On its face, The Secret Vault of the Queen of Thieves echoes modern day “heist” movies. This is part of its clever design. The nature of the scenario easily lulls Players into believing it to be something it’s very much not. At its heart, the adventure is actually much more like one of Hollywood’s classic “con job” films. Designer Thor Olavrud deserves credit for disguising the scenario’s nature so as to turn the tables on prospective Players; springing its surprise upon them with expert timing. Though the most-savvy of them might well see through the premise, I’ll venture to say that far more will be caught off-guard by its true nature than not. It’s the kind of adventure that makes for a memorable session, particularly when placed within the context of a Campaign, and it creates lifelong adversaries for the Players to square off against in days still to come.

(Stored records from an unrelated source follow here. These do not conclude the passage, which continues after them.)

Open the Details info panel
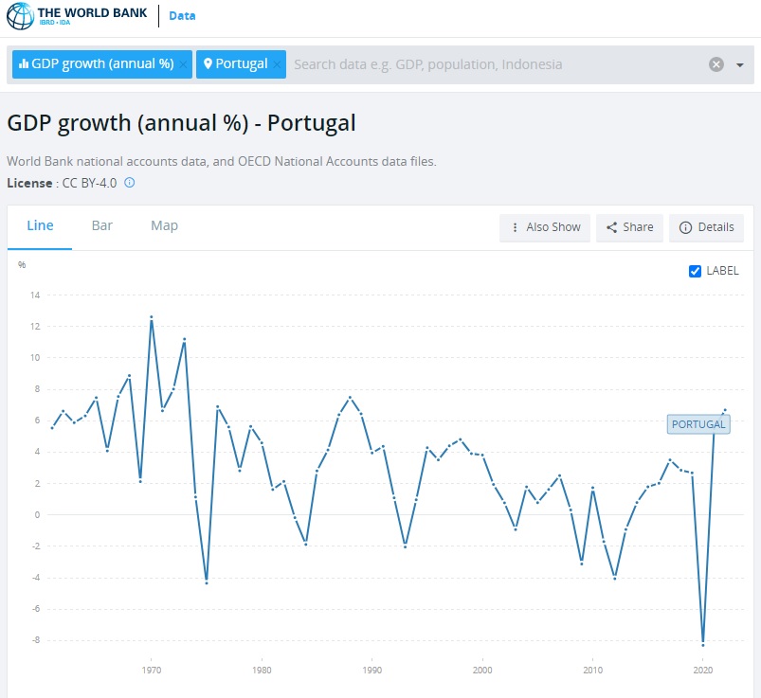The image size is (761, 698). tap(707, 227)
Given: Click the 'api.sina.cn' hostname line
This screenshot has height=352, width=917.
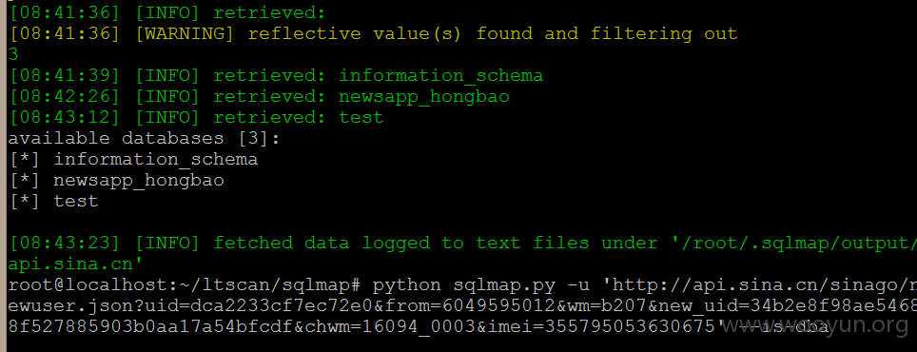Looking at the screenshot, I should click(75, 264).
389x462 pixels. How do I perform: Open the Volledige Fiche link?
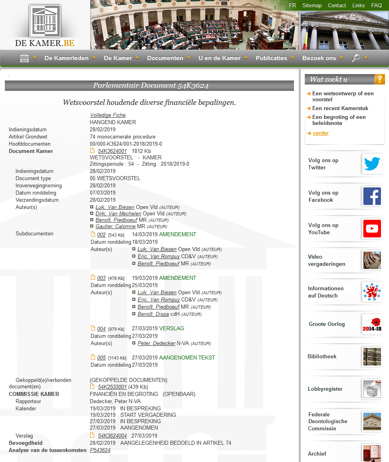[108, 115]

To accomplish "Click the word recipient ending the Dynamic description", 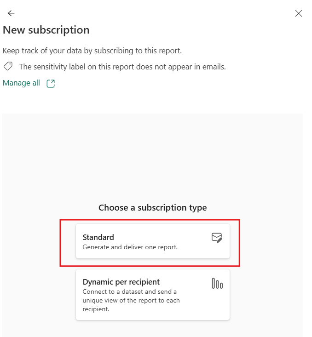I will click(95, 309).
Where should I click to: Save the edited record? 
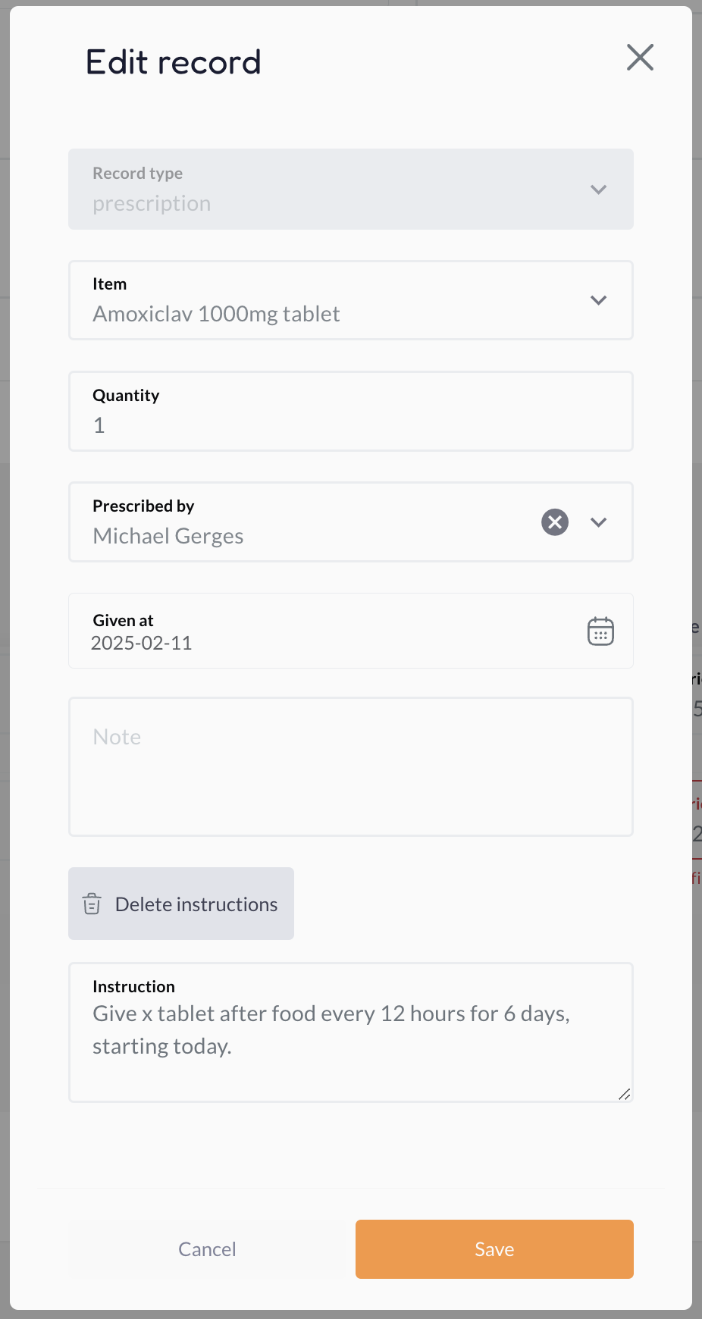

Perhaps the only real weakness to be found in The Secret Vault of the Queen of Thieves is the uneven artwork featured within its pages. Peter Mullen’s cover artwork is stellar, full of a great old-school vibe that brought a smile to the lips of this veteran gamer. Likewise, Dyson Logos’ cartography is outstanding as per usual; his unique style a compliment to any RPG product. However, I received Todd James’ cartoonish contributions to the interior artwork with much less enthusiasm. It might have grown on me, had more of it been included, but with only sparse examples offered, I found it ill-suited to the general tone of the adventure.

That’s just a minor quibble, however. The Secret Vault of the Queen of Thieves is a rare bird in a sky full of similar products; an adventure of a like you just might not have seen before. Recommended.


  1. Shane

    Important to mention that the events timer in the adventure is directly integrated into Torchbearer’s turn mechanics. Players will find themselves battling against The Grind in order to intercept or alter the flow of events. That combined with the clever traps, intrigue, and punchy story hooks makes this a great module for setting expectations about the game for new players as well as Torchbearer veterans looking to refresh a campaign.

    Folks should look more into Todd James’ work as well. I’d recommend picking up his adventure for Torchbearer, The Hand of the Pit, or if you are feeling festive his collab with Lauren Bilanko on holiday themed D&D gauntlet Smoke House Lodge. He’s an internationally recognized artist, and he has an undeniable presence in the rpg hobby of late. If you want a feel for his attitudes toward the hobby and why he plays, see the feature on him in D&D magazine and his redesign of the iconic D&D ampersand. I’d encourage you to dig a little deeper because there’s a trove of inspiring fantasy artwork to uncover.